Flagged images are reviewed every week by Dr. Winter or Jeffrey Hardacre, MD, Chair, Surgical Oncology Quality Committee, UH Cleveland Medical Center and Professor of Surgery, School of Medicine. Out of 60 to 75 scans per week, Dr. Winter and Dr. Hardacre may identify 10 to 12 scans that require next-level surveillance, which starts with a call to the primary care or treating physician. Between one to three patients per week are appropriate for surgical consultation.

“The automatic alert process we’ve developed is a work in progress, but we have improved communication between our team and the primary care physicians,” Dr. Hardacre says.

THE TREATMENT ALGORITHM

To streamline and standardize diagnosis and treatment, Dr. Winter and team developed a pancreatic cyst algorithm for concerning findings. The current version of the algorithm has been in place for about a year and helps physicians determine the proper path to treatment.

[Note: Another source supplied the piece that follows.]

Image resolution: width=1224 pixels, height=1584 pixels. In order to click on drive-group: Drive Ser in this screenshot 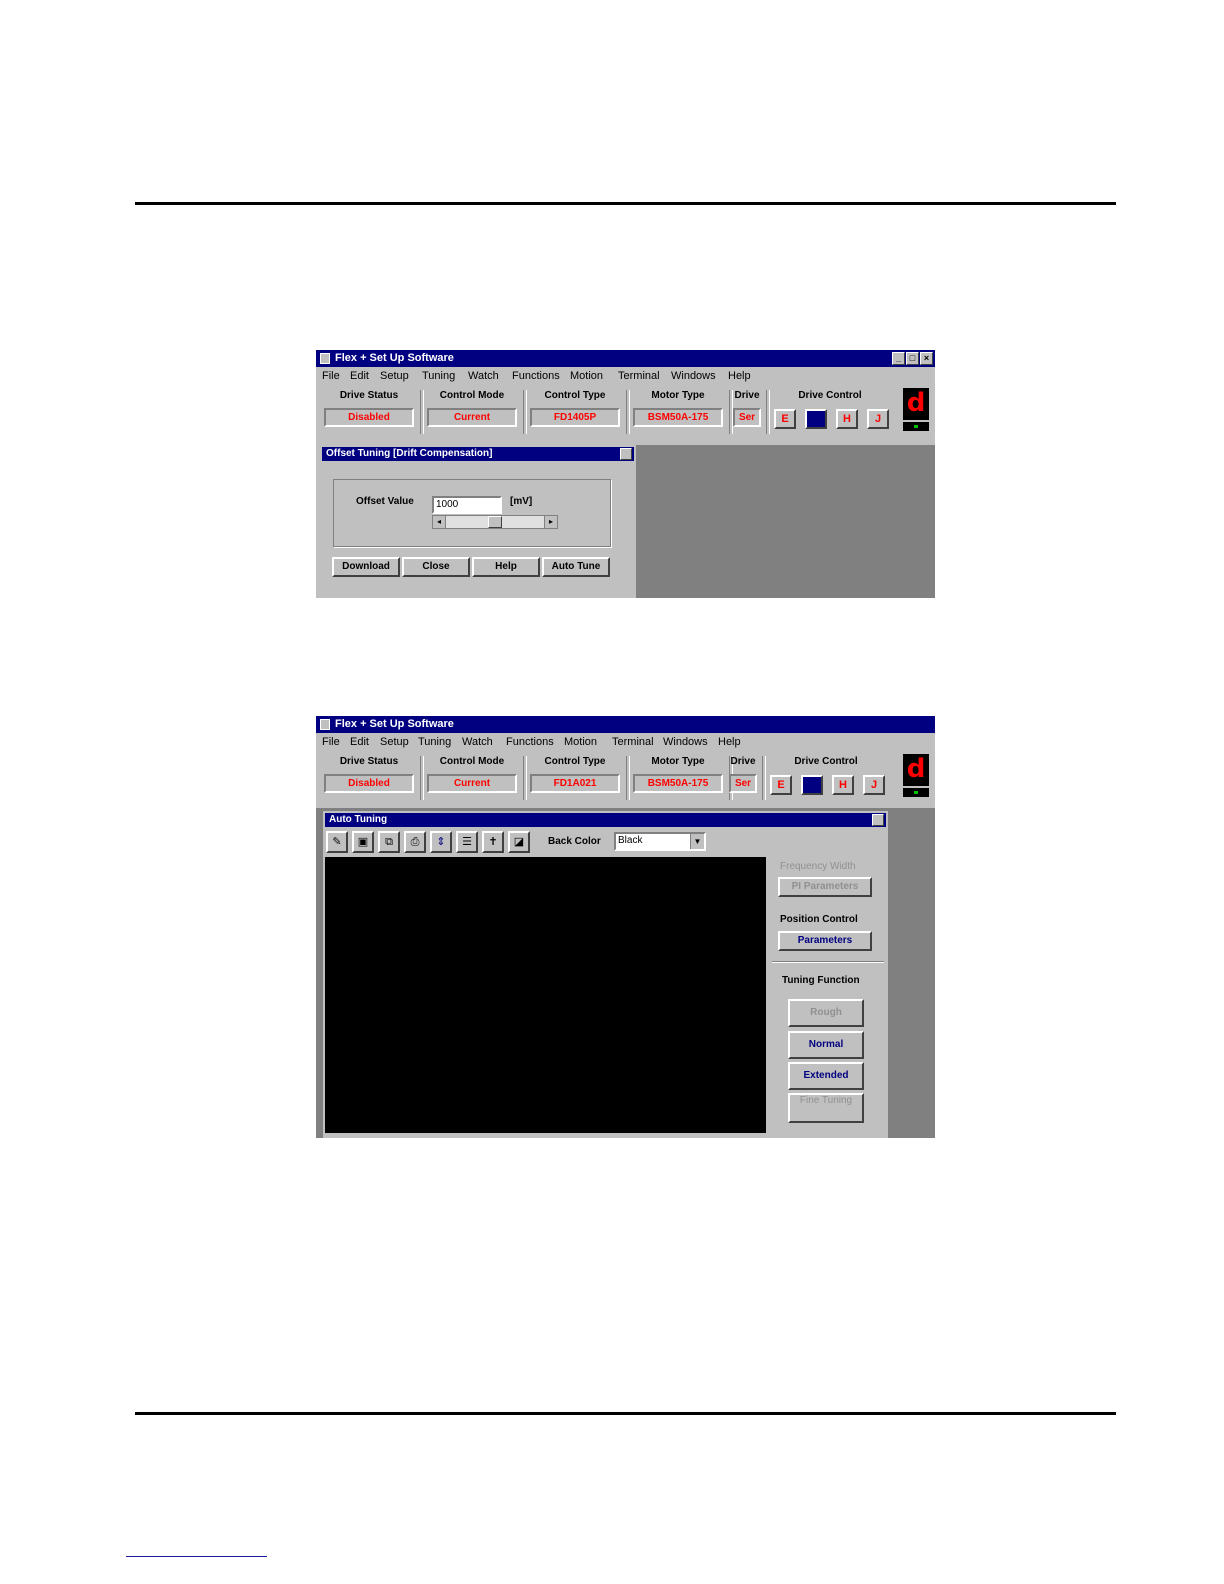, I will do `click(743, 778)`.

“We also rely on the cyst clinic and we present lesions with particular features or size concerns to our weekly multidisciplinary review,” Dr. Winter adds. “It’s a multidisciplinary process that uses shared decision-making to manage these patients according to best practices.”

UH Pancreatric Cyst Algorhithm

In an article for Translational Cancer Research, Nathan Berger, MD, a member of the GI Cancer Genetics Program at the Case Comprehensive Cancer Center and Professor of Medicine, Biochemistry, Oncology, Genetics and Genome Sciences at the School of Medicine, noted that a Mayo Clinic study that found the five-year risk for developing pancreatic cancer was 49.7 percent in high-risk groups (obstructive jaundice, cystic lesions in pancreas head, solid components within cysts, thickened or enhancing cyst wall, or main duct dilatation >10 mm), while the risk for those with “worrisome features” (pancreatitis without other causes, cysts >3 cm, thickened walls, main duct dilatation 5–9 mm, mural nodules, lymphadenopathy, abrupt change in duct dilatation with distal pancreatic atrophy) was 5.1 percent.1

It will take time before Dr. Winter and Dr. Hardacre have data to show whether their process helps lower the cancer rate. However, early benefits are encouraging. “We’re not only improving the notification process and the time to getting a biopsy or a referral, we’re improving time to treatment,” Dr. Winter says.